Intanto, si modifica il ruolo dello Stato all’interno dell’economia e si preferisce alimentare l’azzardo morale attraverso nazionalizzazioni e misure a sostegno del sistema. Il governo americano, ancora sotto la guida di George W. Bush, decide di intervenire attraverso il Troubled Asset Relief Program (Tarp). Ideato dal segretario al Tesoro, Henry Paulson, il Tarp ha stanziato 700 miliardi di dollari per tutte le società finanziarie a rischio bancarotta. Come se non bastasse, la Fed decide di fornire 800 miliardi con il Term Asset-Backed Securities Loan Facility (Talf) e taglia i Fed Funds fino ad azzerarli, comprendendoli in un range fra lo 0 e lo 0,25 per cento.
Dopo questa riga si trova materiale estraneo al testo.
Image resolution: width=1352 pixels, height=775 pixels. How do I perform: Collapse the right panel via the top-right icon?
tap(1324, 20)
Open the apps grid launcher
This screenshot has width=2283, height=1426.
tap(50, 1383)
Anche la Bce taglia i tassi, ma non li azzera, mossa considerata positiva dagli analisti finanziari. Tuttavia, questo non basta ancora per riequilibrare i mercati e negli Stati Uniti il neo presidente Barack Obama vara, di comune accordo col segretario al Tesoro Timothy Geithner, il Financial Stability Plan che mette sul piatto oltre 2 trilioni di dollari. Ma la crisi è troppo profonda e arrivano anche il Public-Private Partnership Investment Program (PPIP) e il Financial Regulatory Reform. Il mondo scopre che i subprime hanno ripercussioni su tutti i settori produttivi e comincia la crisi occupazionale.
Difficile affermare quando e come finirà questa crisi. Nell’arco degli ultimi due anni sono stati sprecati ettolitri d’inchiostro per trovare una spiegazione razionale su ciò che è successo e su come sarà il futuro. I colpevoli tutti li sanno e nessuno li dice. Più semplice condannare a 150 anni di carcere il 71enne ex presidente del Nasdaq, Bernard Madoff, per una truffa da 65 miliardi di dollari che però coi subprime c’entra poco. In questo caso è chiara la colpevolezza di Madoff, ma cosa sarebbe successo se si fosse costituito in tempi non sospetti e non il 12 dicembre scorso?
Restano i quasi 4 trilioni di dollari bruciati dalle banche, gli oltre 7,7 trilioni di dollari di capitalizzazione di Borsa bruciati secondo Bank of America, il fallimento di migliaia di imprese, la distruzione di milioni di posti di lavoro e una sensazione sgradevole. Infatti, a due anni dallo scoppio della bolla immobiliare americana, ci domandiamo ancora quali siano state le cause, dando la colpa a uno strumento finanziario, i derivati, dimenticandoci il loro creatore, noi. Ciò significa che non solo non si è individuata la causa delle distorsioni, ma si corre il rischio di crearne altre. E il mercato del credito al consumo è forse la prossima.